Hurricane season in the North Atlantic arrived early this year, giving business owners near the coast a sobering reminder to take natural catastrophes seriously and plan ahead. Despite predictions of a quiet season, even the best prepared businesses can be vulnerable. It only takes one hurricane making landfall to cause significant property damage and leave behind a swath of destruction.
Catastrophe (CAT) models, which use algorithms to estimate potential losses stemming from a catastrophic event, have become key components of property insurance underwriting and are critical tools in quantifying potential losses from hurricane damages. Yet each hurricane season puts CAT models to the test, with potentially billions of dollars riding on the accuracy of these models. The key to developing effective CAT modeled loss estimates is accurate, high-quality data.
High-quality data leads to improved loss estimates and more effective insurance coverage.

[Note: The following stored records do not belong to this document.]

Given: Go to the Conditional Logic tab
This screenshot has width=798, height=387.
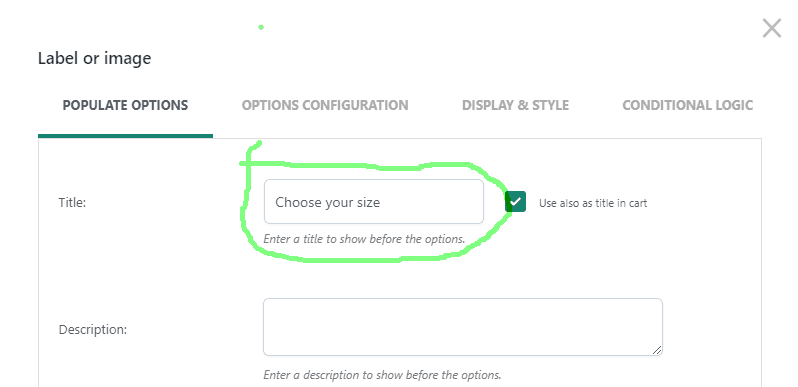Looking at the screenshot, I should pos(688,105).
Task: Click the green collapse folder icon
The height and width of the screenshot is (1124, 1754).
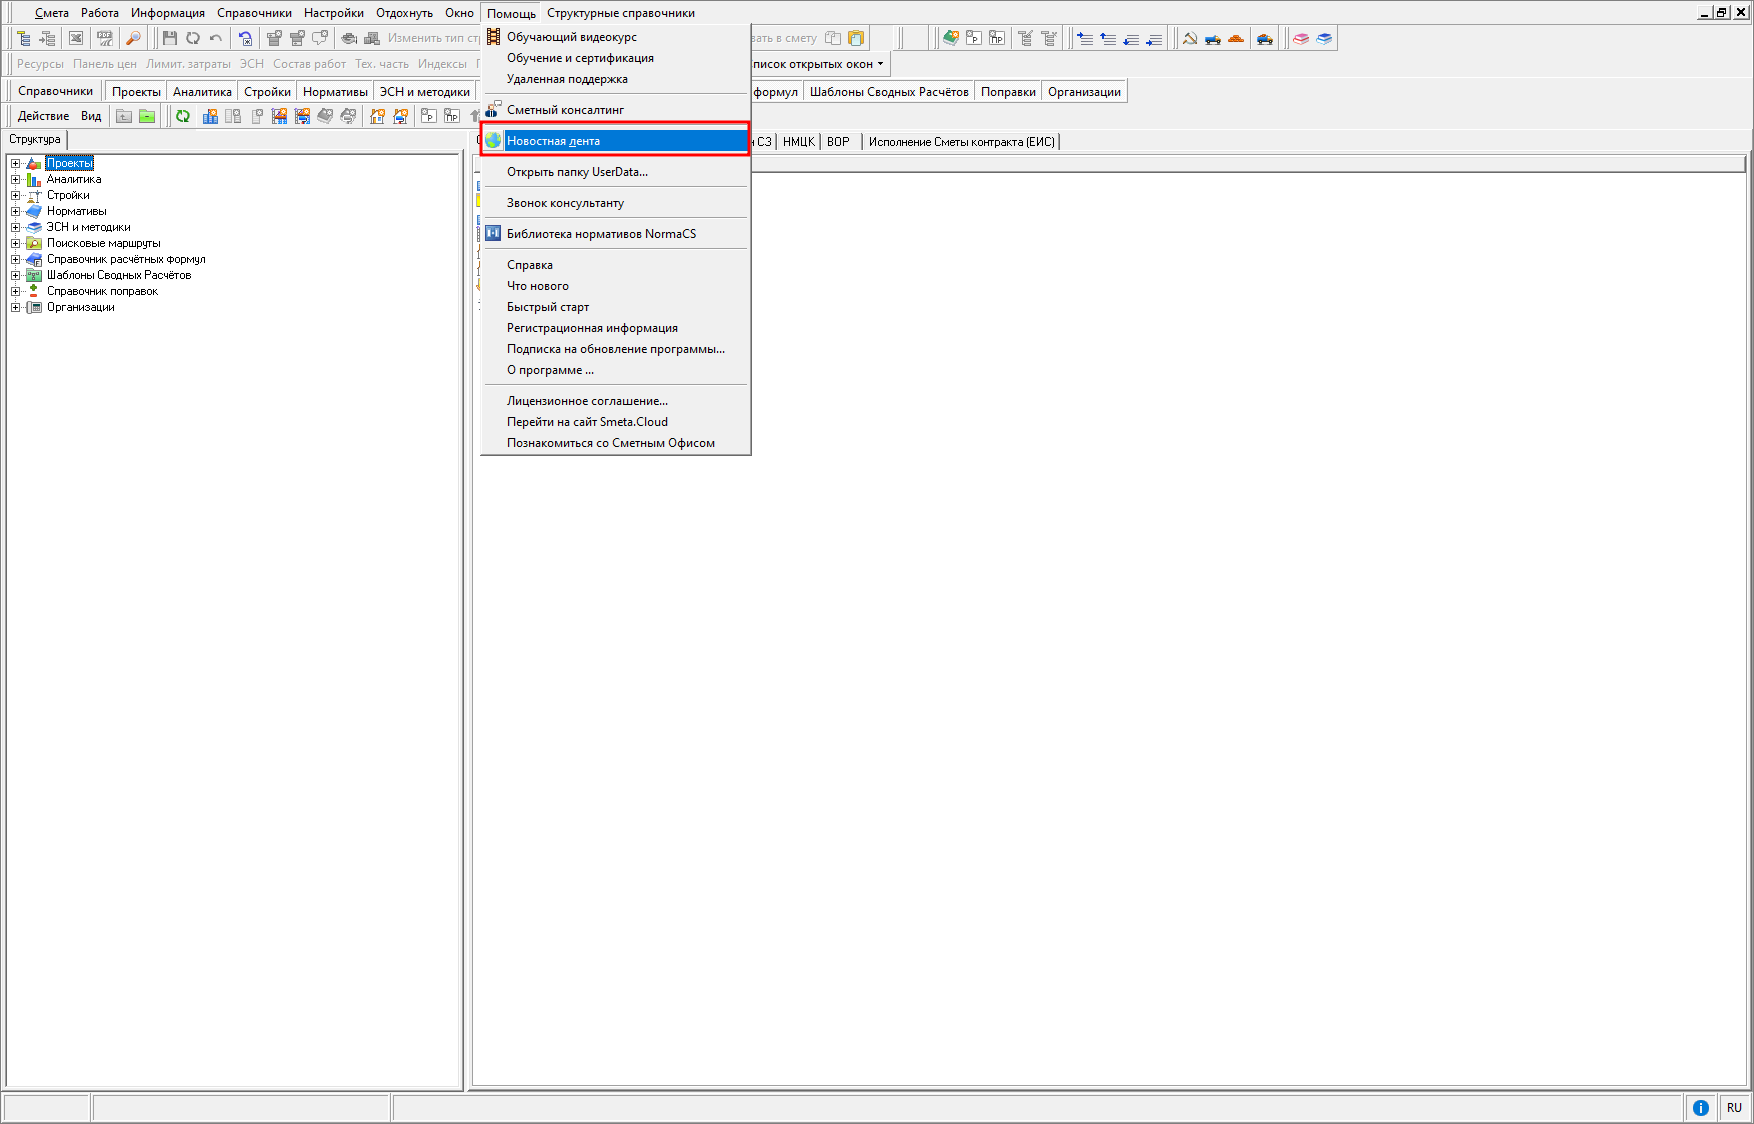Action: (x=147, y=116)
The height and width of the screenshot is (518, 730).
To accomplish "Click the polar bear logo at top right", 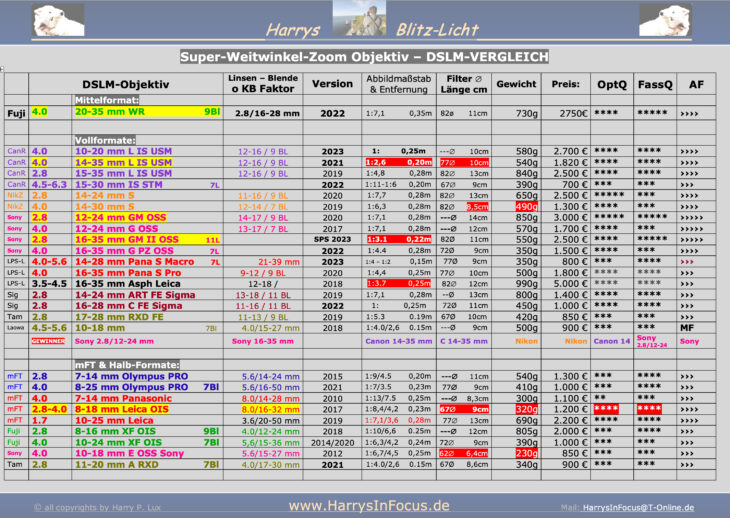I will 691,20.
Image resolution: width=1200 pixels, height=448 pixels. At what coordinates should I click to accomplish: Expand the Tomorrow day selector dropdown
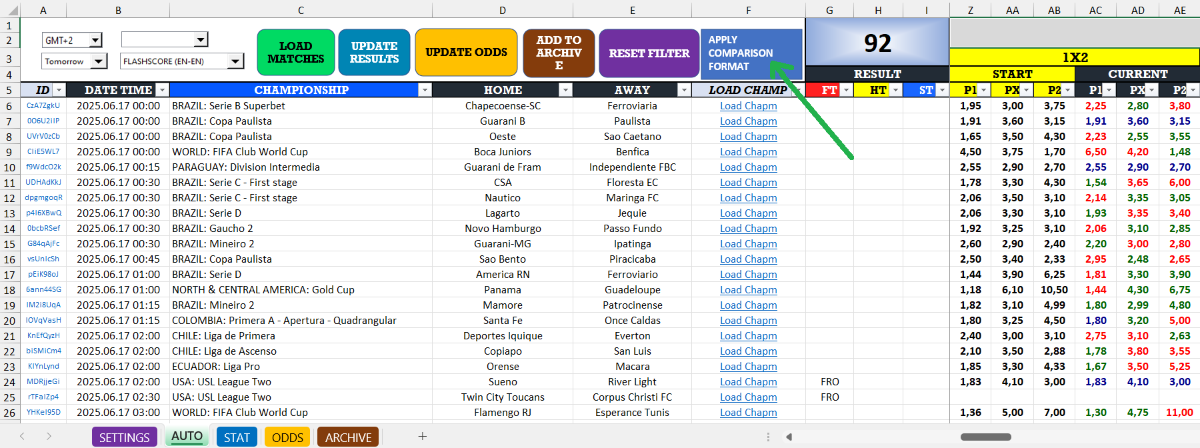coord(98,62)
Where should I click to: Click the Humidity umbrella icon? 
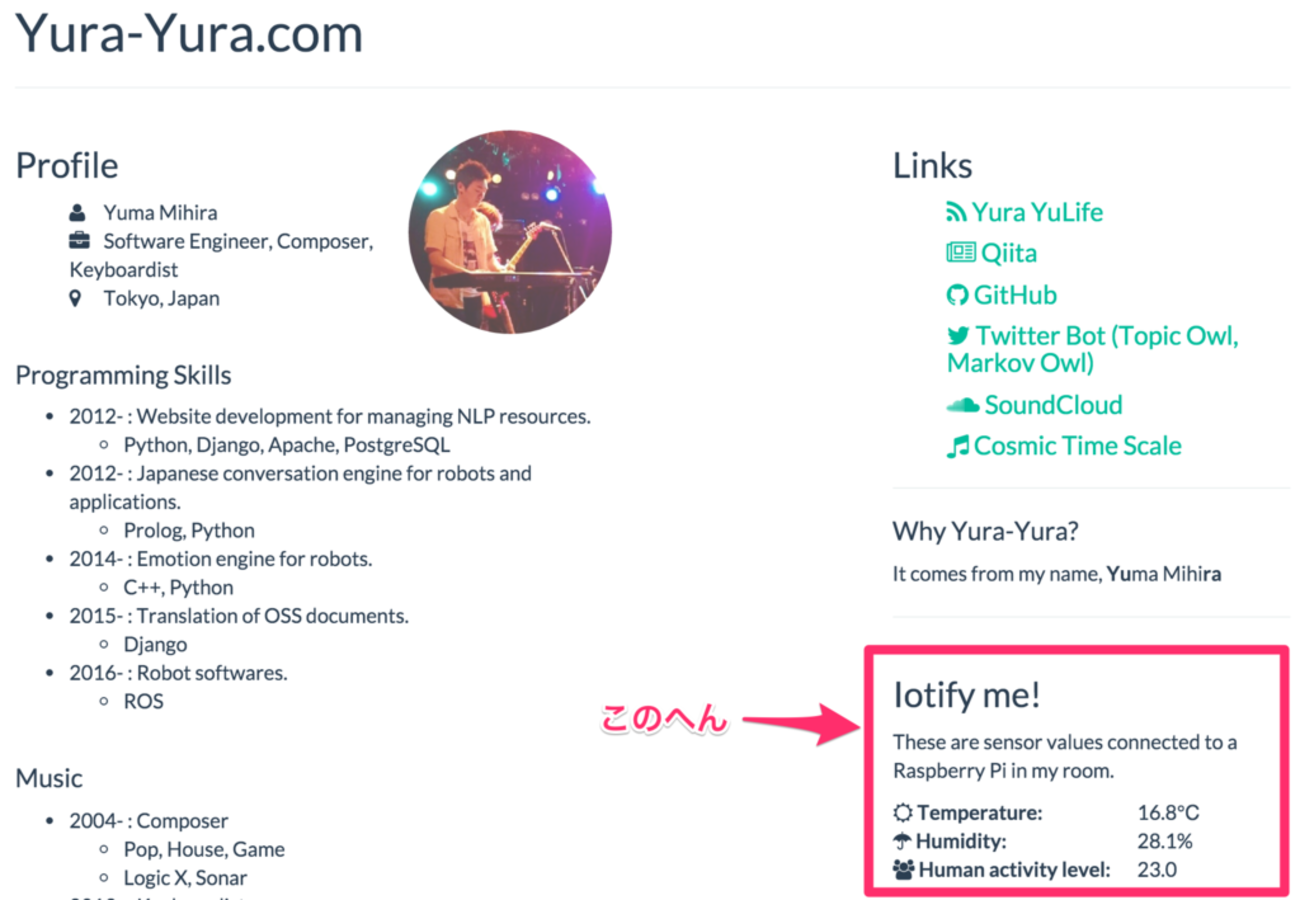[903, 841]
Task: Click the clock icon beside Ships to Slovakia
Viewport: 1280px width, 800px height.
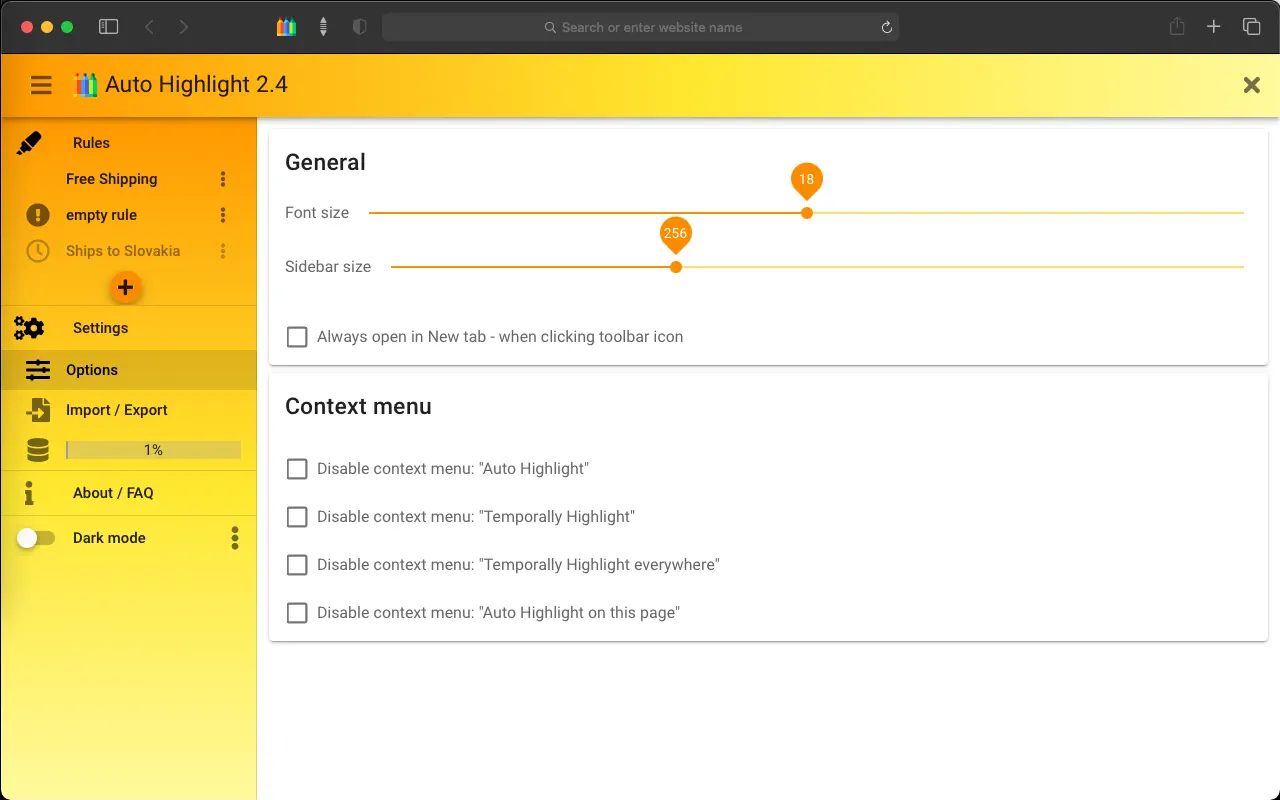Action: [x=38, y=251]
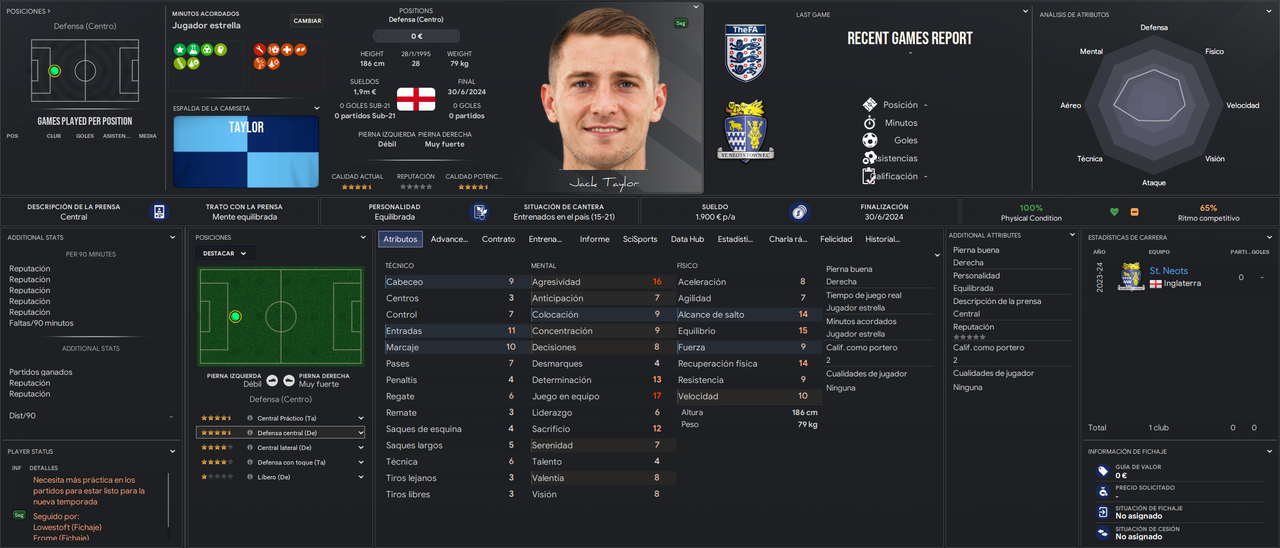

Incomplete or inaccurate data in CAT models can lead to greater uncertainty, potential higher loss estimates, increased insurance premiums and lower risk capacity.
As hurricane season is underway, now is the time to evaluate your CAT modeling data to ensure it is accurate and of the highest-quality.
Conduct a Data Quality Review
Consider these potential benefits for businesses who conduct a comprehensive review of CAT data quality:
Reduce uncertainty caused by inaccuracies in the original data.
Improved loss estimates.
Better inform insurance underwriters with a better quantification and qualification of risk.
Potential reduced premiums, better guidance as to deductibles and policy limits, and help in securing more effective insurance coverage.
Focus on Data Quality
Analytics and CAT models are only as valuable as the data organizations enter into them. CAT models are sensitive to the uncertainty poor or missing data can create, so bad information can result in sub-optimal results.
Conversely, better data can result in significant premium savings. Improving the quality of the data in your CAT model will enable you to produce better quantification and qualification of the risk being considered by underwriters. To put it simply, your business will be better prepared to anticipate and weather the storm.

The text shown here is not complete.